Tohoku ILC Planning Office Director Atsuto Suzuki hopes for a national government decision in 2018

The original article was published in the Kahoku Shimpo (December 10th edition). Read the original here.

Recently, an international committee of scientists approved a new plan for the International Linear Collider (candidate site: Kitakami mountains of Iwate & Miyagi prefectures) that would shorten its initial length from 31 km to 20 km. This would reduce construction costs by 40%, and now the focus is on the Japanese national government to make a decision on hosting the ILC in 2018. We sat down with the director of the Tohoku ILC Planning Office, Atsuto Suzuki (also President of Iwate Prefectural University) to ask about further developments in the project. (Reporting by Tetsuo Takahashi of the Reporting Department and Sawako Katayama of the Tokyo branch)

Past the Standard Model?

―The International Committee for Future Accelerators decided in November to shorten the ILC to 20km.

“At around 830 billion yen, the construction costs for the accelerator itself were a looming problem. We are able to cut that down to around 500 billion yen. If half of that is borne by the host country, that calculates out to a Japanese responsibility of 20-30 billion yen per year for 10 years. We would use the existing budget for elementary particle research, so it is much more likely now that the ILC will become a reality.”

―What will the effect be on the research?
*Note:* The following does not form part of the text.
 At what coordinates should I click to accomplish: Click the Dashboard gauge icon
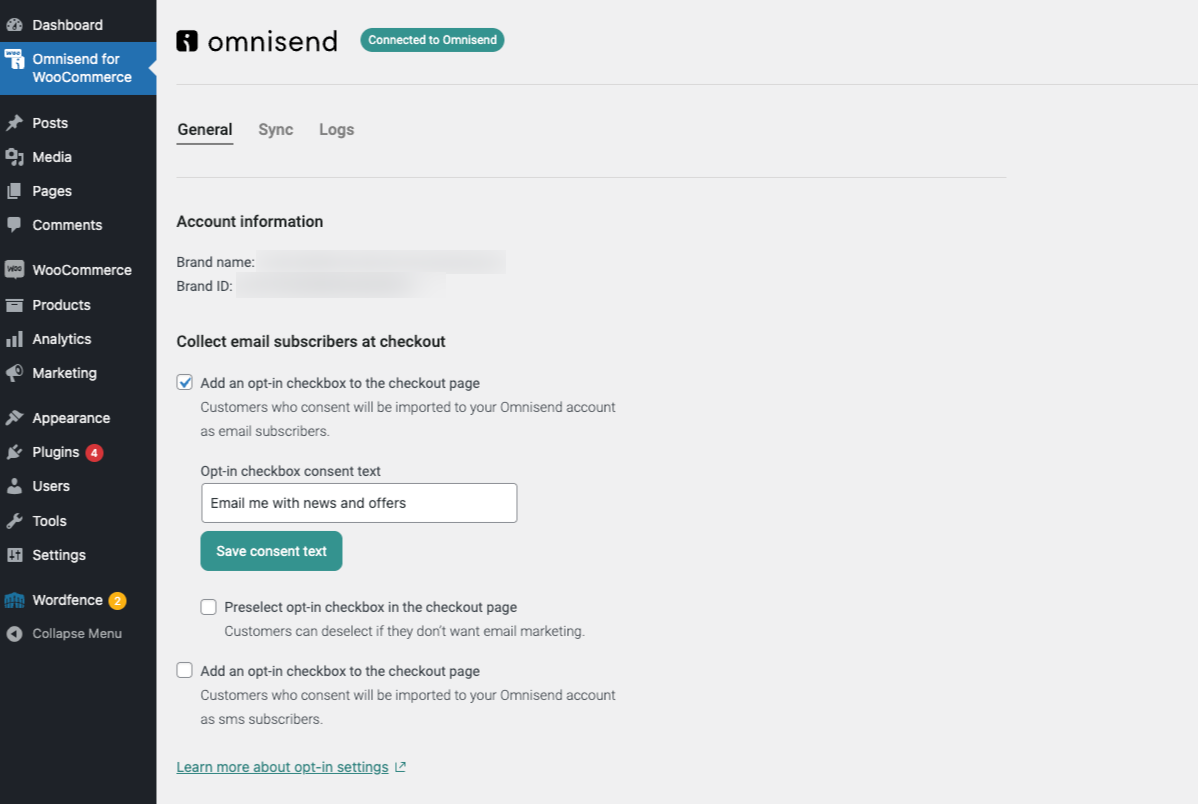14,25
“In 2012, CERN discovered the Higgs particle, which gives mass to all matter. The scientific significance of a 20km ILC is that it can precisely measure the Higgs. Through that research, if we can find out what the Higgs is and what it does, that will be a breakthrough to theories that will go past the Standard Model.”
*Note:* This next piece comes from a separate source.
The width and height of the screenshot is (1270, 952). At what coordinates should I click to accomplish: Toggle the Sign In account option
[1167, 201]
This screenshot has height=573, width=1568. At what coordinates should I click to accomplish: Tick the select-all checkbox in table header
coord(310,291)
“Research on the Higgs will also bring us closer to a discovery regarding dark matter, a collection of matter in the universe that we still don’t understand. Even with this new ILC plan, the intention is to eventually lengthen the accelerator, ensuring the potential for the ILC to research a number of other things.”

A road to development for the region

―The Japanese national government still hasn’t indicated whether it will construct the ILC.

“Members of the Federation of Diet Members for the ILC spoke to Prime Minister Abe about the new ILC plan in September. He ordered the Ministry of Education, Culture, Sports, Science and Technology to properly respond to the new plan. Europe will begin planning for its next 5 year strategy in particle physics starting in August 2018, so that is the deadline for Japan’s decision. The Diet members will begin serious talks with Europe around the beginning of 2018 regarding negotiations (on the ILC). In any case, I want the national government to make its decision in 2018.”

―The Tohoku ILC Planning Office is moving forward with its deliberations on preparing for the ILC and the influx of foreign researchers.

“This will be a wonderful opportunity for Iwate and Miyagi to link up with the rest of the world, and to develop themselves. The Planning Office is in the middle of creating a town development master plan which we will release shortly. It is crucial that the national government approves the creation of a special zone for innovation so we can develop a high-quality research environment and surrounding region, so in the beginning of 2018 I’d like to talk to both Iwate and Miyagi about that.”